Cal Poly Humboldt Students Speak Out on the University’s Questionable Housing Plans

The Cal Poly Humboldt student body filled the campus quad this morning to speakout and protest against the university’s questionable housing arrangements for returning students.

Frustration and concern sparked last weekend when the school updated their housing options for returning students–having them choose between three local motels for housing–each only offering about 100 beds. 

Many took to the microphone to voice their thoughts on this highly stressful issue; speak about their experiences with homelessness; share their support; and express their overall frustration with Cal Poly Humboldt’s administration.

“It’s not right to put your students who have been committed here before the name change, it’s not right to just kick them out,” Cal Poly student said. 

“The only other thing I have to say to the administration is what would your mother think?” Cal Poly student said. 

Students are also concerned about students with disabilities getting to and from campus when the motels are located in the Valley West area. 

“How are disabled students going to be going from the hotels to campus?” Cal Poly student said. 
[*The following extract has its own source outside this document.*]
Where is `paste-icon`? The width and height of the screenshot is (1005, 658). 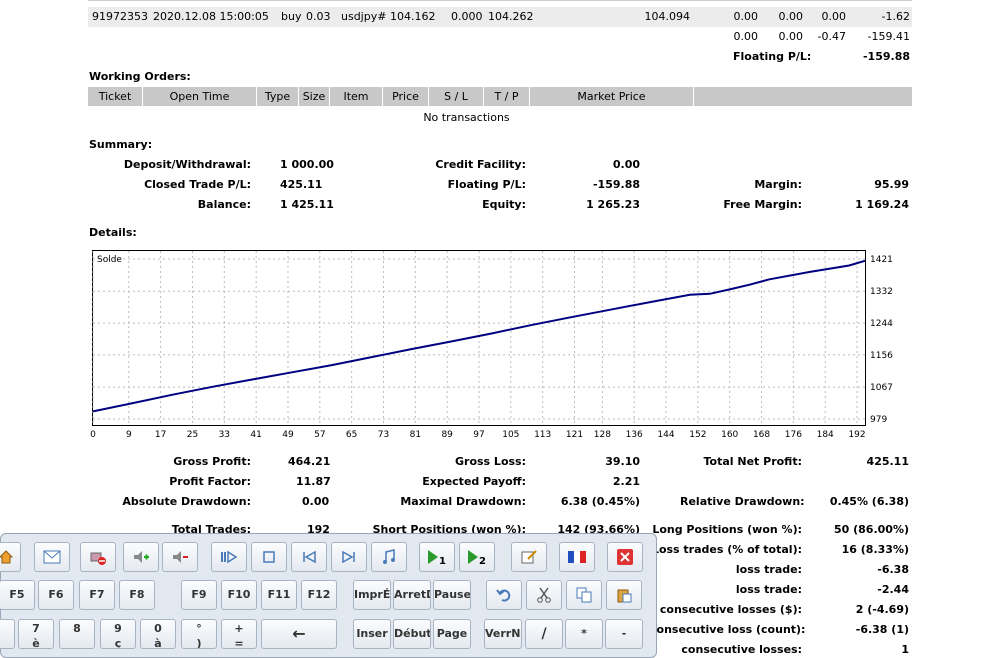
paste-icon is located at coordinates (624, 595).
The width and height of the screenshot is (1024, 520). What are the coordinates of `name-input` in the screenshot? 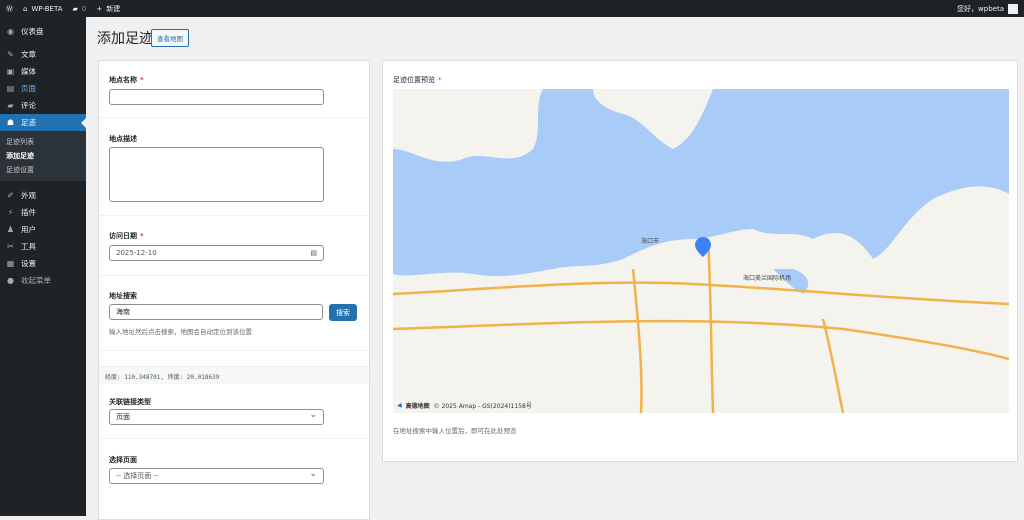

The California Faculty Association (CFA) came out in solidarity–knowing that this housing crisis will greatly impact the lives of students and faculty. 

“We need to support them,” Marisol Ruiz, a member of the CFA and a Prof. in the School of Education said. “I am always about free education, free housing for our students, so we support them so that they get their education.”

“Value the people that are committed to the institution, value our counselors; they are committed to the institution; value the students we have here, they are committed to our situation,” Loren Cannon, the Chapter Pres. of the CFA at Cal Poly Humboldt said. “They are right here in our residence, value the people that are here; I think that’s an important lesson that I think the administration needs to hear.”

With an increase in enrollment–concerns for safety and housing security are running through thoughts of the continuing students. Arcata already has a limited housing supply and with a housing project set to be finished near the Fall of 2025 the threat of homelessness or even returning back home is a rising concern.

“If you don’t have one basic need met, which is housing; we’re not here to learn, we’re here to survive.” Chelsea Rios, an Intern at the Students for Quality Education said. 

Administration has not followed up with any more updates.